Records from a data source –
——————————

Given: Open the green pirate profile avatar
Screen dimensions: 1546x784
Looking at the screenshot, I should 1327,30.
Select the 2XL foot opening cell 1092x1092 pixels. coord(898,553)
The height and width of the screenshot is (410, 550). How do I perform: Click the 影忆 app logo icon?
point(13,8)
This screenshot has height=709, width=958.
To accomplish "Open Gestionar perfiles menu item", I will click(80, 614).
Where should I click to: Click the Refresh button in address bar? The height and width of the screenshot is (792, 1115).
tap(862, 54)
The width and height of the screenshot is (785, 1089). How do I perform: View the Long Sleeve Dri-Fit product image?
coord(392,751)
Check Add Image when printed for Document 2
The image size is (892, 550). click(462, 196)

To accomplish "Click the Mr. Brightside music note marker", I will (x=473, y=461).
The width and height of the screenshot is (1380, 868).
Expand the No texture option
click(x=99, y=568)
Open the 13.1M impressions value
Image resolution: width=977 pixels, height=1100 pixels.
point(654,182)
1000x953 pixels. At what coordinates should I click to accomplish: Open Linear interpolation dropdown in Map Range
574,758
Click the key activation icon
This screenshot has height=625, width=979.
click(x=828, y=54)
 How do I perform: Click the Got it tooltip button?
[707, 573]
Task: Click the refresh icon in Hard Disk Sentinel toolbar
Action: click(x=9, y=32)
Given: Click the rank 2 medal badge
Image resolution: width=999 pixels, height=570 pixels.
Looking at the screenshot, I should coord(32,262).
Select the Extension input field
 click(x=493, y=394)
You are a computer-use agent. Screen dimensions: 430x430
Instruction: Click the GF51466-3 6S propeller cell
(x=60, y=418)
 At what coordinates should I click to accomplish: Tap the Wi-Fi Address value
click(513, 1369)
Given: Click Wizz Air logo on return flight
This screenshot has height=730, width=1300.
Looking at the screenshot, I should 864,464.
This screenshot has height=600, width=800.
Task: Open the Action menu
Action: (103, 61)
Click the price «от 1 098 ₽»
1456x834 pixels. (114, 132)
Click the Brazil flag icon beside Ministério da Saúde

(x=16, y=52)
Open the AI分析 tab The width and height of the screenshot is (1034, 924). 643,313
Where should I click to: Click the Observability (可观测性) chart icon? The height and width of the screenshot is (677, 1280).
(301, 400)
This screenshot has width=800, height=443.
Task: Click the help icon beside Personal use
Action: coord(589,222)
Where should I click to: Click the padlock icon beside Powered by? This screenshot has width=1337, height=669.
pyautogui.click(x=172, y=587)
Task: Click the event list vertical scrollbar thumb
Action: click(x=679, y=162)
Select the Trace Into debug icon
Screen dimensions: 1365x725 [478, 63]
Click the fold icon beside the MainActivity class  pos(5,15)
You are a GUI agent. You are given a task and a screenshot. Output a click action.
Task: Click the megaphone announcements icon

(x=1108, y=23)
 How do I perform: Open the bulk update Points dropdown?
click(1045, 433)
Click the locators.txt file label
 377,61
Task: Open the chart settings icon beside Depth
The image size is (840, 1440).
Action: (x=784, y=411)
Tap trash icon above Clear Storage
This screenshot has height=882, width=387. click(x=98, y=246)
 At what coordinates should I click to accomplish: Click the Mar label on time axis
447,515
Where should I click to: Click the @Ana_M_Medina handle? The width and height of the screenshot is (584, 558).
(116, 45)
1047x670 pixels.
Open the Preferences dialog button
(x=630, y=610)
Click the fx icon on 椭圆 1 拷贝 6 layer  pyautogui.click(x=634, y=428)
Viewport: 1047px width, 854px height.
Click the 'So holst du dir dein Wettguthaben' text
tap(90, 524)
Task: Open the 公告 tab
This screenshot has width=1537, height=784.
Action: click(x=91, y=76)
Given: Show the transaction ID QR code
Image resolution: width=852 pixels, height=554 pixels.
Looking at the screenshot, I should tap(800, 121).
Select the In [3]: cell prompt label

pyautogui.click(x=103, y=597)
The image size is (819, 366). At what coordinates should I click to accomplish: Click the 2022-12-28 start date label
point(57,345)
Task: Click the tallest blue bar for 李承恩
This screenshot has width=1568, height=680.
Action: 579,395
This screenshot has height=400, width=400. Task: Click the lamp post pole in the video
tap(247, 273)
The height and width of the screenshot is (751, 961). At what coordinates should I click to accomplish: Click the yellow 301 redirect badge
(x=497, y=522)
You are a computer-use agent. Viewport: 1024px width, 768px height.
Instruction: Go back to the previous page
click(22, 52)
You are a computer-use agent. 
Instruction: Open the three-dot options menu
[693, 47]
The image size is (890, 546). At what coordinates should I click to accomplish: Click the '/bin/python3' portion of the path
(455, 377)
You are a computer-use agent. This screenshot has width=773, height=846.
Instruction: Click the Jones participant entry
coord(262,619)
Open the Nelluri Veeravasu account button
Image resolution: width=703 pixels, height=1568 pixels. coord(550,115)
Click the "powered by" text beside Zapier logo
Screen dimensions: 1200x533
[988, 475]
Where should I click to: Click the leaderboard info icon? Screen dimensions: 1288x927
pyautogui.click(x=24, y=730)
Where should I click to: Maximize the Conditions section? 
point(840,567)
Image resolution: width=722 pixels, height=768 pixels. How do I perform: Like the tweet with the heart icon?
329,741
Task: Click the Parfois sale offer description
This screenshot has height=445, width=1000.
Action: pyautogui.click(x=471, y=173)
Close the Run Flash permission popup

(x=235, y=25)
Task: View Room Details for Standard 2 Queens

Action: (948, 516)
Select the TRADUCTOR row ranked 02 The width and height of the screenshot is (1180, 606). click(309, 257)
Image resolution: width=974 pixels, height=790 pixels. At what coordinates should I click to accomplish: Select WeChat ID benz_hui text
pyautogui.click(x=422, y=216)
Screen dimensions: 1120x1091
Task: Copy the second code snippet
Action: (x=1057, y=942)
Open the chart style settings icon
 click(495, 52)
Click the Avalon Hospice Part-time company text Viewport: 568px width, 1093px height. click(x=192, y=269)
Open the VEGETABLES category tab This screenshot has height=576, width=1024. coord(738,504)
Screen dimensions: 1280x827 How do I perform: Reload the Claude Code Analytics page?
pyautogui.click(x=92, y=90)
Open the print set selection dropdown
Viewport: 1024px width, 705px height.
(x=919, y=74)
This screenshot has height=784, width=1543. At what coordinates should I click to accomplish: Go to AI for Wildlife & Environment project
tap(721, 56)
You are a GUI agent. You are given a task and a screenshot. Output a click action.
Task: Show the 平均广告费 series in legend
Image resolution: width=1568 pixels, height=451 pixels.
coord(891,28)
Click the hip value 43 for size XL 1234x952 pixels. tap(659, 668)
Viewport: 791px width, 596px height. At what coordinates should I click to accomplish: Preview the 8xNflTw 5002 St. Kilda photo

——————————

ACTIVITY – Give again, word for word, every line from the one holding "Task: Click the Parfois" to the end of the data.

TASK ANSWER –
Task: Click the Parfois sale offer description
This screenshot has height=445, width=1000.
Action: pyautogui.click(x=471, y=173)
Close the Run Flash permission popup

(x=235, y=25)
Task: View Room Details for Standard 2 Queens

Action: (948, 516)
Select the TRADUCTOR row ranked 02 The width and height of the screenshot is (1180, 606). click(309, 257)
Image resolution: width=974 pixels, height=790 pixels. At what coordinates should I click to accomplish: Select WeChat ID benz_hui text
pyautogui.click(x=422, y=216)
Screen dimensions: 1120x1091
Task: Copy the second code snippet
Action: (x=1057, y=942)
Open the chart style settings icon
 click(495, 52)
Click the Avalon Hospice Part-time company text Viewport: 568px width, 1093px height. click(x=192, y=269)
Open the VEGETABLES category tab This screenshot has height=576, width=1024. coord(738,504)
Screen dimensions: 1280x827 How do I perform: Reload the Claude Code Analytics page?
pyautogui.click(x=92, y=90)
Open the print set selection dropdown
Viewport: 1024px width, 705px height.
(x=919, y=74)
This screenshot has height=784, width=1543. At what coordinates should I click to accomplish: Go to AI for Wildlife & Environment project
tap(721, 56)
You are a GUI agent. You are given a task and a screenshot. Output a click action.
Task: Show the 平均广告费 series in legend
Image resolution: width=1568 pixels, height=451 pixels.
coord(891,28)
Click the hip value 43 for size XL 1234x952 pixels. tap(659, 668)
Viewport: 791px width, 596px height. At what coordinates should I click to accomplish: Preview the 8xNflTw 5002 St. Kilda photo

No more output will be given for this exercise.